##### EXERCISE DATA #####

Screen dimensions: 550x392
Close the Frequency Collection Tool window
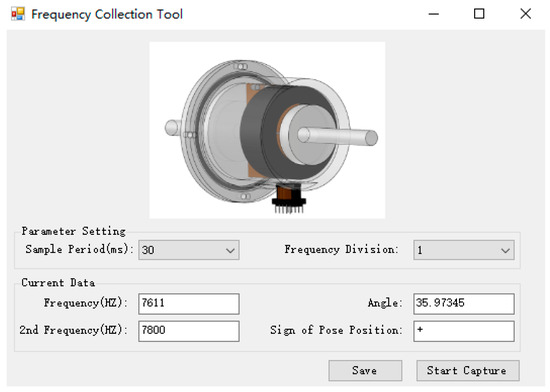pyautogui.click(x=525, y=14)
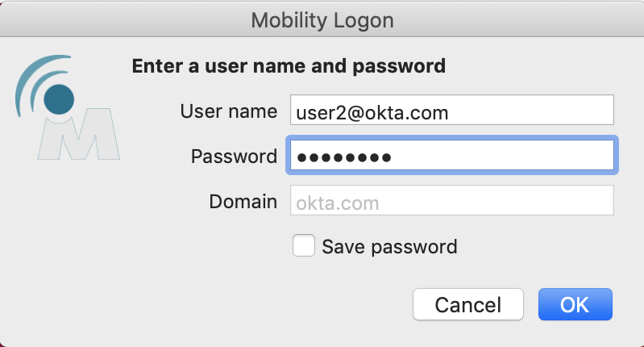Screen dimensions: 644x347
Task: Click the curved signal arcs of the logo
Action: [x=36, y=81]

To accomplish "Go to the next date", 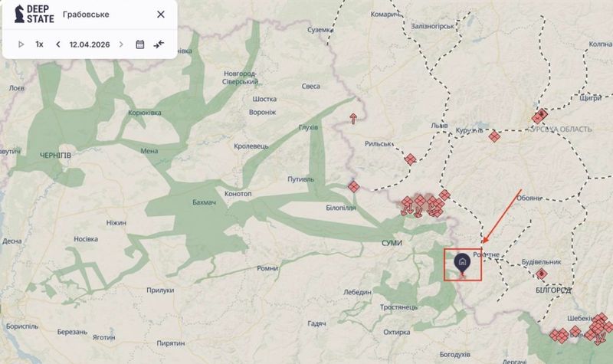I will click(x=121, y=44).
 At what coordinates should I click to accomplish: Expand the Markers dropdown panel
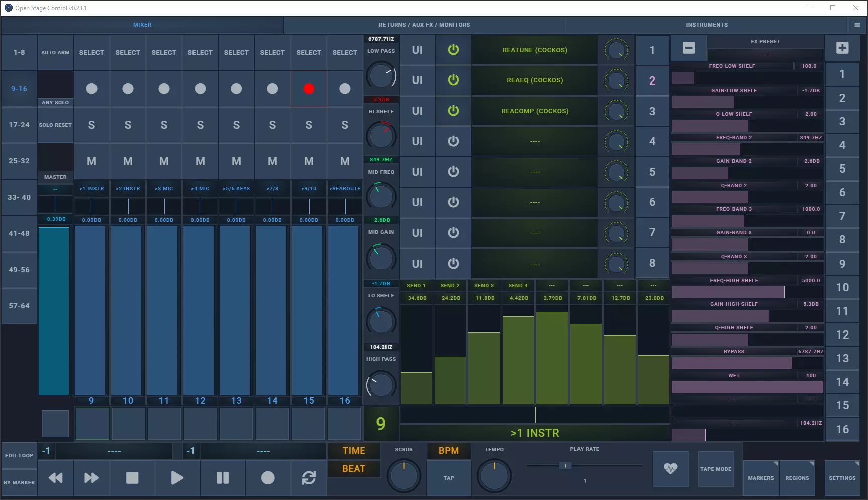761,478
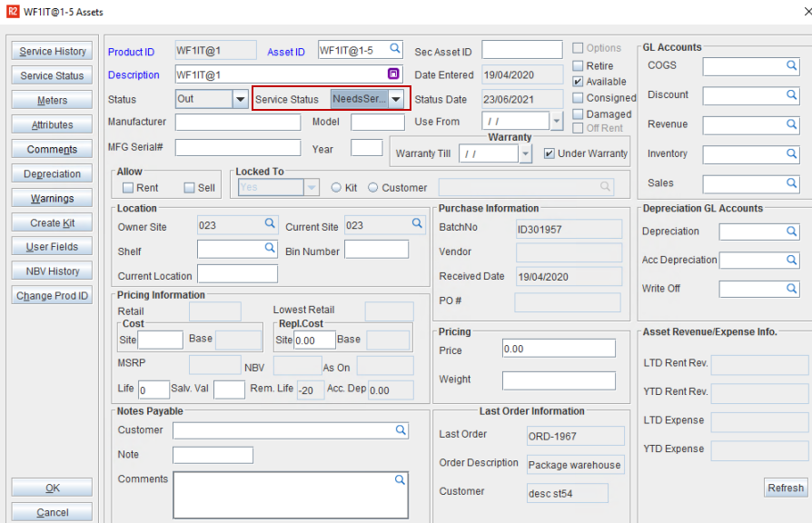
Task: Open the Status dropdown showing Out
Action: (240, 99)
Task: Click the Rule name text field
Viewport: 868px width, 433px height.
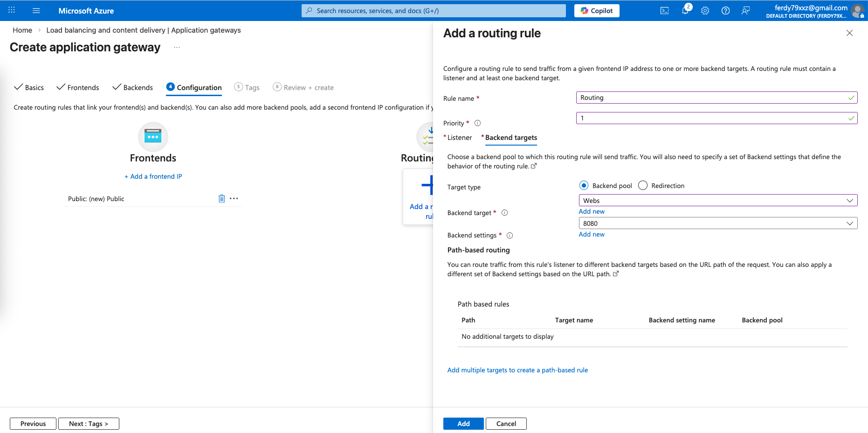Action: click(712, 98)
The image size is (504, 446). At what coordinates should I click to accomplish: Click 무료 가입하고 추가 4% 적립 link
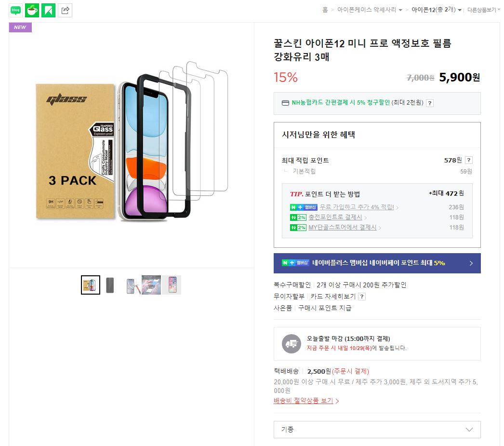pyautogui.click(x=357, y=207)
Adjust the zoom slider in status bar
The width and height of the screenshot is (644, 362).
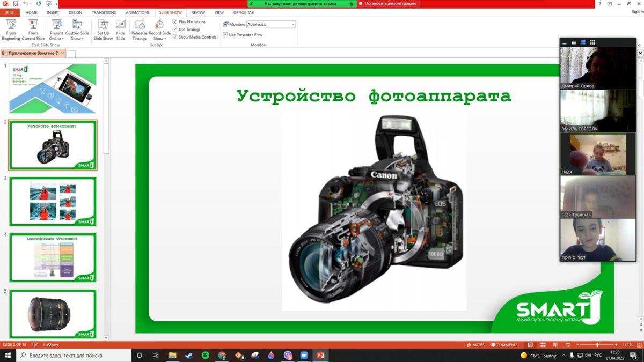pyautogui.click(x=597, y=345)
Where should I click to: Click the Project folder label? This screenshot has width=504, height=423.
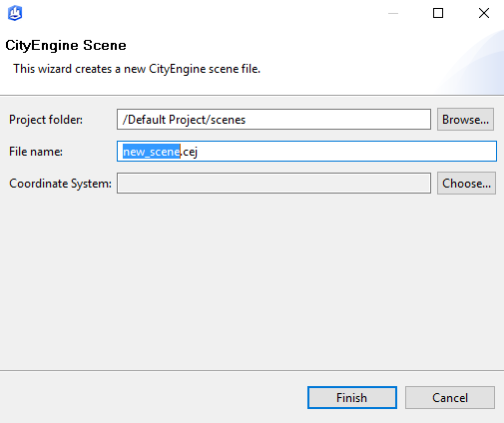click(x=46, y=120)
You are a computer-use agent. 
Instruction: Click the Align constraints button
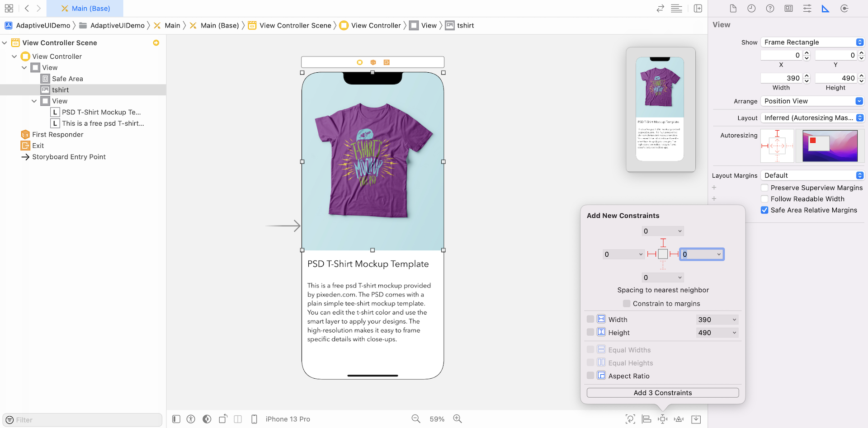click(646, 419)
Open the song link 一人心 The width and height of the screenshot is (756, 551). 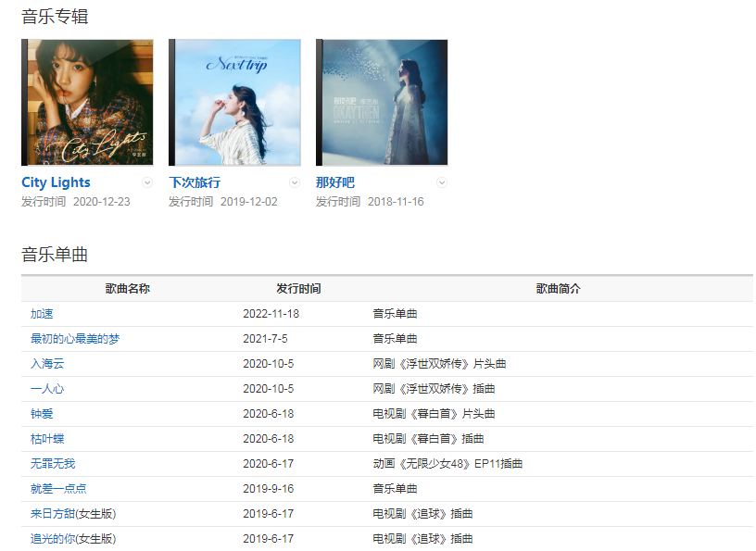pyautogui.click(x=47, y=389)
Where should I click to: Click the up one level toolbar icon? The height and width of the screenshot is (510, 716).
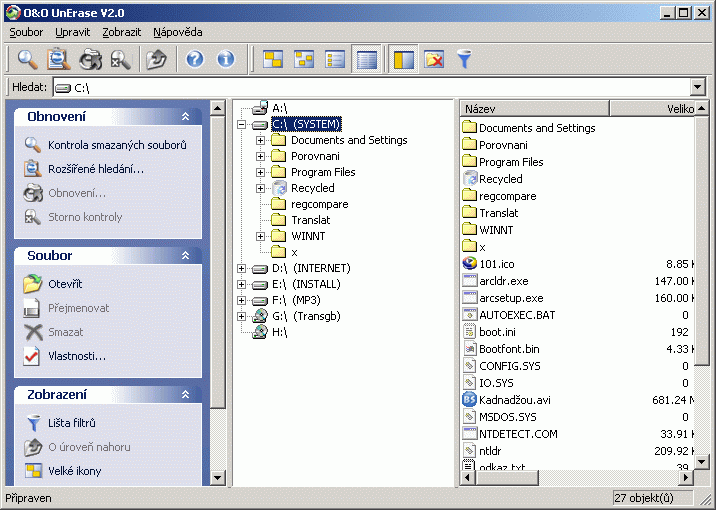[x=156, y=60]
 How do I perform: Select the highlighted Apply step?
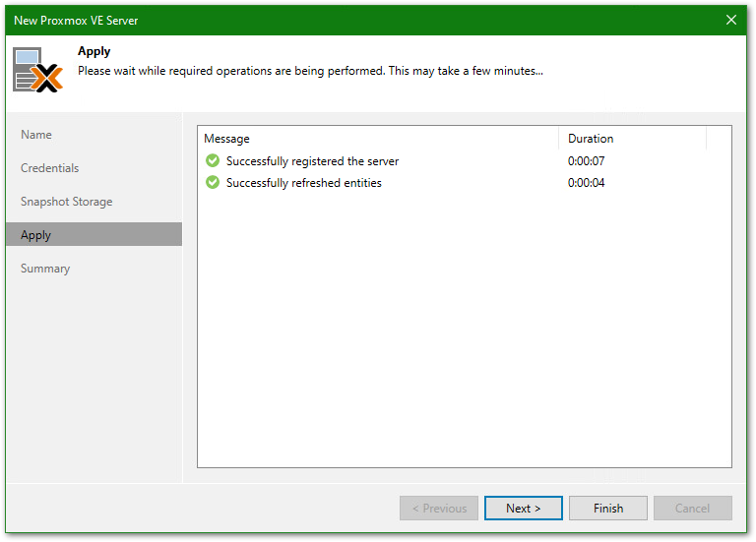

#####

■ **WHAT TO WORK ON**
All that belongs in the answer is the lines from the line with "Where should I click to: Click the up" through the closing line of the entries, inclusive, transcribed exactly and free of pictures.

■ **OUTPUT OF THE TASK**
Where should I click to: Click the up one level toolbar icon? The height and width of the screenshot is (510, 716).
[x=156, y=60]
 How do I perform: Select the highlighted Apply step?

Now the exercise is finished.